>> start Page excerpt
BULLETIN TYPE: Property-Asset or Share Purchase Agreement, Shares for Debt, Name Change and Consolidation
BULLETIN DATE: August 20, 2018
TSX Venture Tier 1 Company

Property-Asset or Share Purchase Agreement

TSX Venture Exchange has accepted the filing by Junex Inc. ('Junex' or the 'Company') of documentation relating to an arm's length acquisition of all of the issued outstanding common shares of Cuda Energy Inc. ('Cuda') by way of a plan of arrangement (the 'Arrangement') under the Business Corporations Act (Quebec). The steps of the Arrangement resulted in the combination of Cuda and Junex and continuation under the name 'Cuda Oil and Gas Inc.' Pursuant to the Arrangement, the Company issued to the Cuda shareholders: (i) 8,603,907 post-consolidated common shares and (ii) 999,907 warrants (each, an 'Arrangement Warrant') to purchase 999,907 post-consolidated common shares.

Each Arrangement Warrant entitles the holder thereof to purchase one post-consolidated common share at a price of $4.00 per post-consolidated common share for a period of 24 months following completion of the Arrangement upon vesting. The Arrangement Warrants will vest and become exercisable upon the earlier of the date on which: (i) the Common Shares achieve a 20-day weighted average price of $6.40 per post-consolidated common share and (ii) the Company completed an equity financing of a minimum of $10,000,000 at a price of at least $6.00 per post-consolidated common share.
>> end Page excerpt
>> start Dataset rows
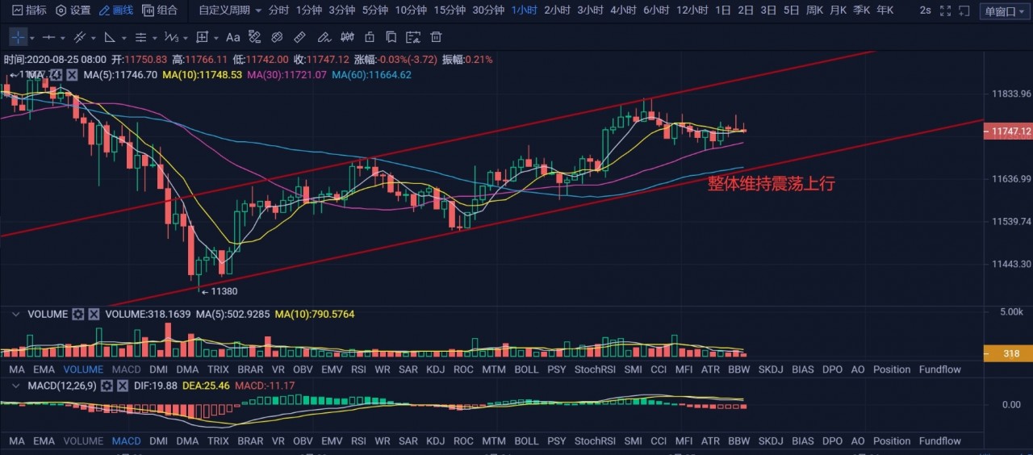The width and height of the screenshot is (1033, 455).
Task: Expand the parallel channel tool dropdown arrow
Action: [94, 37]
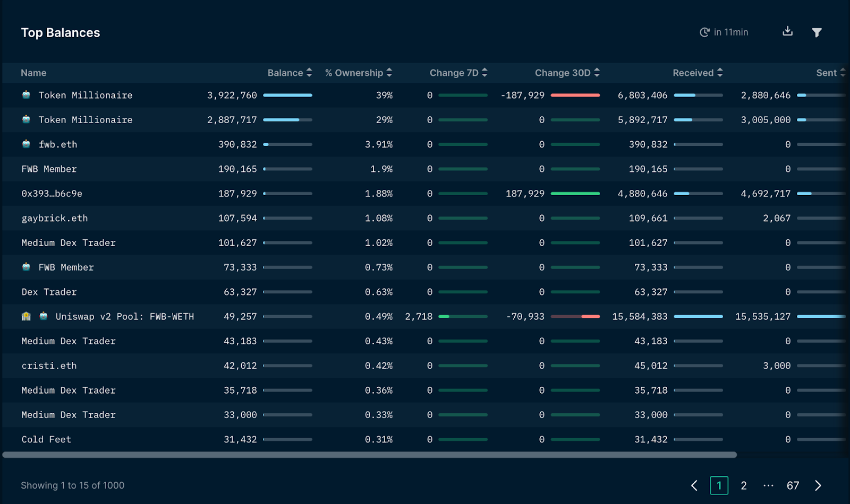850x504 pixels.
Task: Open the filter funnel icon
Action: 817,33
>> end Dataset rows
Reproduce the passage of the TSX Venture bulletin from "Each Arrangement Warrant" up to and including "post-consolidated common share.".

▶ [Correct answer]:
Each Arrangement Warrant entitles the holder thereof to purchase one post-consolidated common share at a price of $4.00 per post-consolidated common share for a period of 24 months following completion of the Arrangement upon vesting. The Arrangement Warrants will vest and become exercisable upon the earlier of the date on which: (i) the Common Shares achieve a 20-day weighted average price of $6.40 per post-consolidated common share and (ii) the Company completed an equity financing of a minimum of $10,000,000 at a price of at least $6.00 per post-consolidated common share.